To actually run the build file you must have Ant available on the command line and then enter the following:

root%>ant -buildfile <build file name>

[edit] Generating Javadoc

The support of the Javadoc tags in source to help document your codes' usage is fantastic. That being said it might happen that you would like to generate the documentation for your bundle and have it include such tag information. By default this does not work, since the standard Javadoc doclet knows nothing about the API tools Javadoc tags. The following sections describe generating Javadoc for your bundle using the Generate Javadoc wizard within the Eclipse IDE and from the commandline.

[edit] Using the Wizard

Eclipse contains a very nice wizard for generating Javadoc for your bundles. It can be found by using the Generate Javadoc command located in the Project main menu item.

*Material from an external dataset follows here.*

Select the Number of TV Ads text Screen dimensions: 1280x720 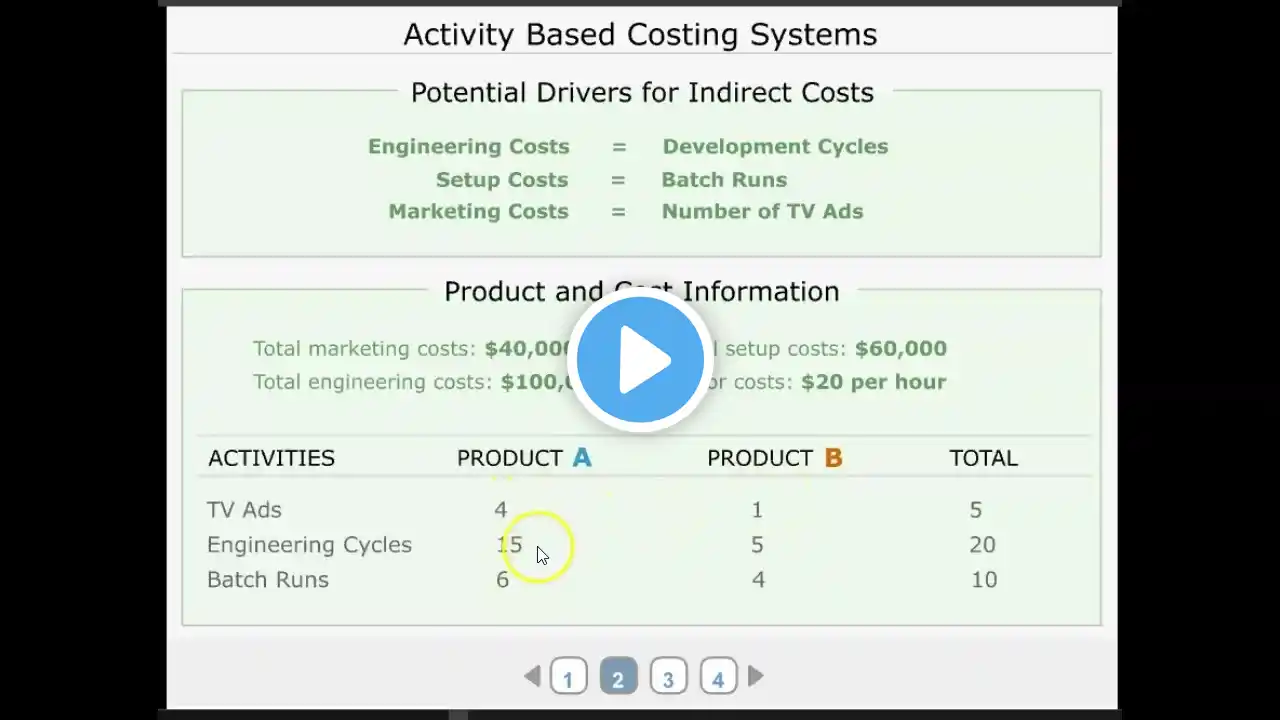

Once the wizard starts you will have to locate the Javadoc executable (if not already specified) and select the bundles you wish to generate Javadoc for.

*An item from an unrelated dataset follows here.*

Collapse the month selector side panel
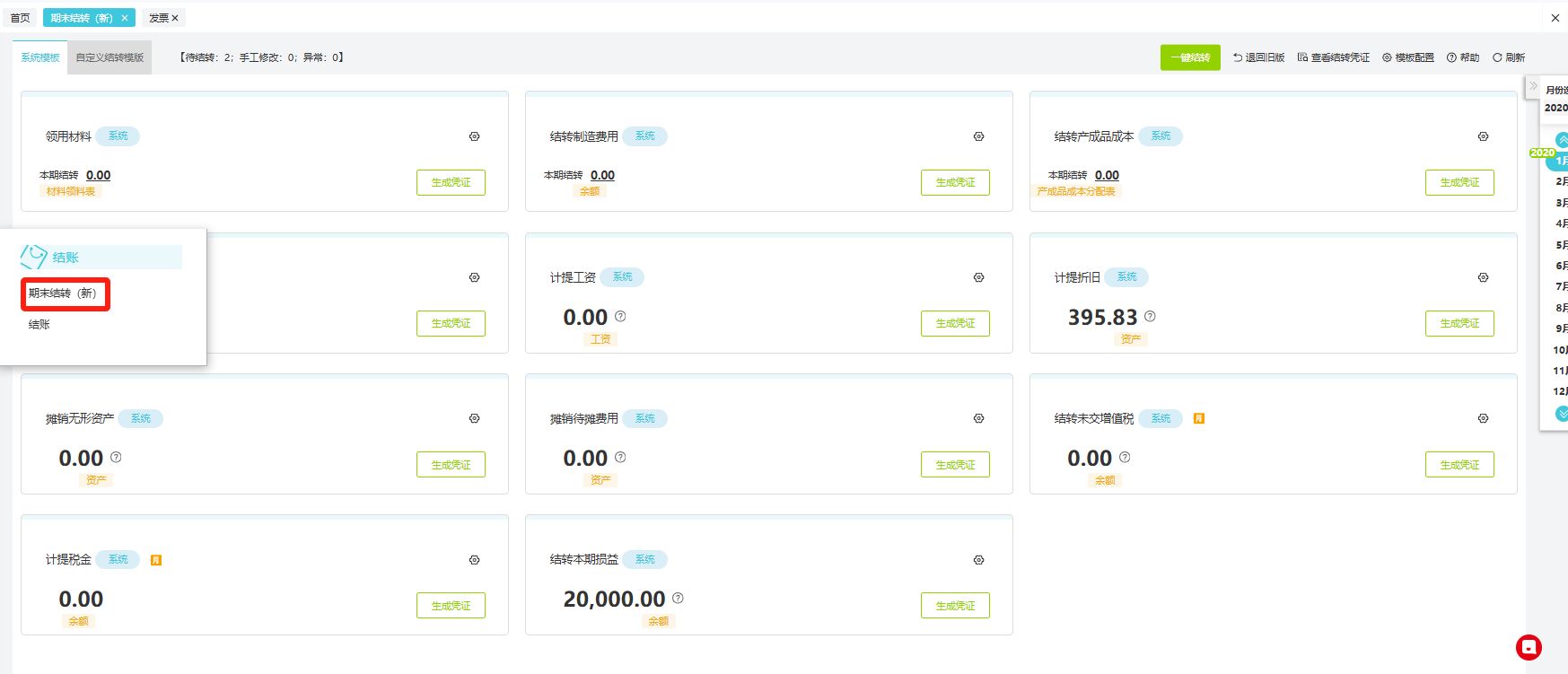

The first page of the Generate Javadoc wizard

On the next page, you can configure additional options.

The second page of the Generate Javadoc wizard

On the last page is where we need to tell the wizard about the custom API tools tags. In the Extra Javadoc options area you will want to enter the following tag definitions:

-tag 'noimplement:a:No Implement:'
-tag 'noextend:a:No Extend:'
-tag 'noreference:a:No Reference:'
-tag 'noinstantiate:a:No Instantiate:'
-tag 'nooverride:a:No Override:'
-tag 'category:a:Category:'

The wizard will then look like the following:

The third page of the Generate Javadoc wizard

Once you press finish and the Javadoc tool completes you should see API tools tag restrictions appearing in your documentation like the following example:

How the API tools tags look in the HTML documentation

[edit] Using the Commandline

As mentioned above you must tell Javadoc about the custom API tools tags. To do so in this case, it would be easiest to place the tag definitions in a argfile and pass that to the javadoc command.

root%>javadoc @apitags

Where the apitags file would contain the following:

-tag 'noimplement:a:No Implement:'
-tag 'noextend:a:No Extend:'
-tag 'noreference:a:No Reference:'
-tag 'noinstantiate:a:No Instantiate:'
-tag 'nooverride:a:No Override:'
-tag 'category:a:Category:'

You will also have to specify where the source is and any extra parameter for javadoc to be able to complete. For a description of these and further information on using javadoc see the Sun Javadoc guide

[edit] Customizing the Custom Tags

In the previous examples we saw how to tell the Javadoc tool about the API tools custom tags. Since we have to explicitly tell the tools about the tags you are afforded some flexibility in how the tags appear in the final documentation. Consider the example given thus far:

-tag 'noimplement:a:No Implement:'
-tag 'noextend:a:No Extend:'
-tag 'noreference:a:No Reference:'
-tag 'noinstantiate:a:No Instantiate:'
-tag 'nooverride:a:No Override:'
-tag 'category:a:Category:'

If for whatever reason you do not want your documentation to say 'No Implement', you can further customize the tag definition(s) like the following:

-tag 'noimplement:a:Implementation Not Allowed:'
-tag 'noextend:a:Extensions Prohibited:'
etc...

[edit] Ant Tasks

API Tools provides a number of ant tasks to integrate the tooling into your build process. For more details see Ant Tasks.